DIIs (Domestic Institutional Investors)
The largest DII in the capital market is LIC followed by other insurers and Mutual fund houses. LIC has a total assets under management of Rs.17.69 Lac crores ($295bn) and it has an investible corpus of Rs.2.25-Rs.3 Tn ($38-$50bn) p.a to invest in capital markets. LIC predominantly invests its corpus in government debt (80%) and the rest 20% in equity markets. Typical size of equity investment is Rs.550 bn ($9.1bn). Mutual Funds too invest about 80% in debt market and 20% in equity markets but their total AUM (Assets Under Management) itself forms only 60% of LIC's AUM.

RIs (Retail Investors)
The so called 2% retail investors that invest directly in equities are typically driven by market sentiments. They buy high & sell low only to realize that equity is a zero sum game. However a selective few that understands the market have stayed long for 7-15 years and have realized 20-25% annualized returns.

Is RI the ACTUAL DII?
Looking at the entire equation from a tangential view point, it is apparent that every one who buys a non-term insurance policy (especially LIC) is indirectly contributing to the Indian Capital market (Debt & Equity). While this is good news, the bad news is that such an investor does not reap returns commensurate with the debt and equity market returns. It must be remembered that the price one pays for the words "guaranteed returns" & "assured returns" is personal wealth erosion, as a policy holder gets back only a paltry return of 2-5% from his/her insurance policies.
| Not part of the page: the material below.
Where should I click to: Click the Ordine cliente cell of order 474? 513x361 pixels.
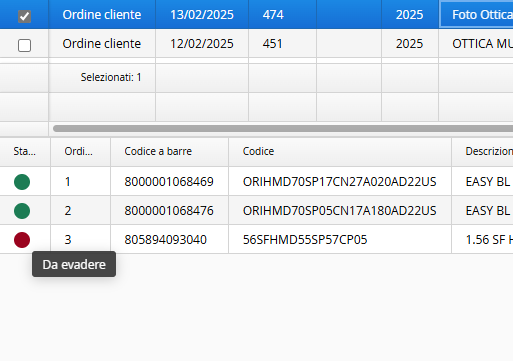102,14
So, a natural question is where do the excess returns go? The reality is the policyholders are subsidizing the government's deficit budget by a huge margin year after year at the cost of their own returns.

Time to wake up?
As being done in socialist developed countries where a high tax is used to develop good education, healthcare and world-class infrastructure, it makes sense to pay such high taxes &/or support/subsidize the government's debt expenditure (say thru insurance policies). However in a country where social security, retirement benefits, education & healthcare are all the personal responsibility of an individual, does it not make sense for one to take responsibility of one's financial savings too? Talk to your planner to determine whether your non-term policies (money back, endowment, annuity, pension plan, ulip etc) meet your return requirements or do they only erode your savings in the name of "assured returns" in the long term?!